Questo punto di svolta viene portato allo scoperto da un interessante quanto controverso studio condotto nell’America degli anni ’50 da Alfred Kinsey. Kinsey, biologo che inizia a interessarsi di sessuologia, conduce in quegli anni la prima ricerca empirica su larga scala sul comportamento sessuale umano, facendo emergere dati rispetto alle pratiche sessuali non finalizzate alla riproduzione, tanto inaspettati per l’epoca quanto statisticamente e culturalmente rilevanti. Attraverso migliaia di interviste a uomini e donne di diverse classi sociali statunitensi, Kinsey e la sua équipe hanno messo in luce come pratiche sessuali quali la masturbazione, la sessualità al di fuori del matrimonio o le esperienze omosessuali, non siano atti compiuti da persone malate e perverse, ma siano presenti nella vita della maggior parte degli individui. Rispetto all’orientamento sessuale, il rapporto Kinsey è il primo a mettere in discussione la rigidità della dicotomia ‘omosessuale’ / ‘eterosessuale’ e ad allargare i confini di due prototipi che venivano interpretati come vicendevolmente escludenti: dalla ricerca emerge come la maggior parte delle persone intervistate si collochi lungo un continuum i cui estremi (il comportamento esclusivamente eterosessuale e quello esclusivamente omosessuale) non sono tanto abitati quanto le sfumature che intercorrono tra questi estremi (la famosa ‘scala di Kinsey’).

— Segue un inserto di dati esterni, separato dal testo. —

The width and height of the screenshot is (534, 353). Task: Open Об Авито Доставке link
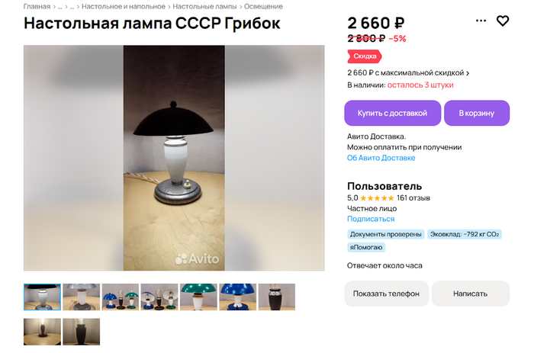pos(381,158)
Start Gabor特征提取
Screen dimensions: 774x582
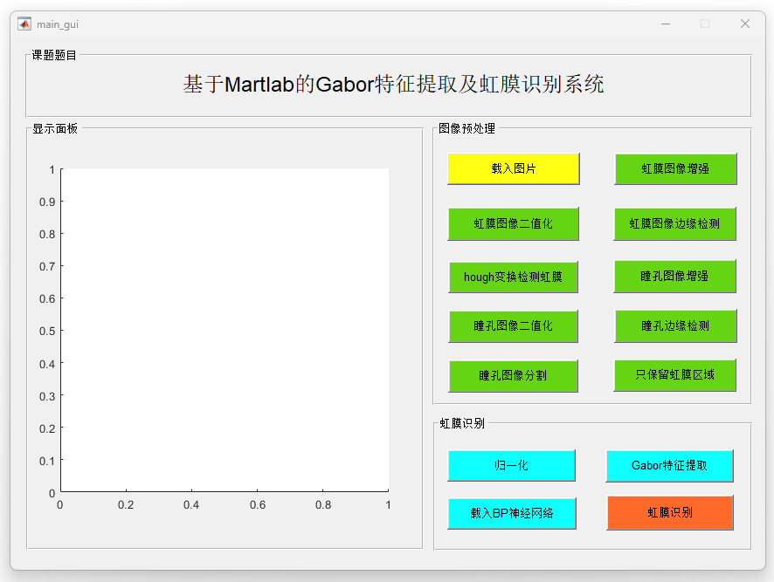(669, 465)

Evidenziando la continuità tra omosessualità ed eterosessualità emersa dalle interviste, Kinsey apre dunque la strada alla depatologizzazione dell’omosessualità che troverà riscontro nella decisione dell’Organizzazione Mondiale della Sanità (OMS) di rimuovere l’omosessualità dalla Classificazione Internazionale delle Malattie il 17 maggio 1990. La data, per il suo portato simbolico di cambiamento, viene ricordata ogni anno attraverso la “Giornata Internazionale contro l’Omofobia e la Transfobia” (IDAHOT)

Un’altra data simbolica che contribuisce a ridefinire il concetto di orientamento sessuale in termini positivi è il 28 giugno 1969, giorno di inizio a New York della rivolta di Stonewall, momento a cui si ascrive la nascita dei movimenti lesbici, gay e trans. L’orientamento sessuale inizia a essere pubblicamente visibile, ed emerge la differenza tra le specificità: il termine ‘gay’ diviene un marchio di orgoglio, grazie anche al suo significato di ‘gaio’; allo stesso tempo, la parola ‘lesbica’ inizia a essere utilizzata per esplicitare la differenza con l’esperienza gay maschile.

In conclusione, da questa rapida panoramica emerge chiaramente come sia il contesto culturale e storico di riferimento che assegna, di volta in volta, diverse accezioni e diverse sanzioni all’orientamento sessuale: cambiando il modello di riferimento, di conseguenza cambiano anche il peso discriminatorio e il potenziale liberatorio insiti nella rappresentazione sociale delle esperienze sessuali, identitarie e affettive degli individui.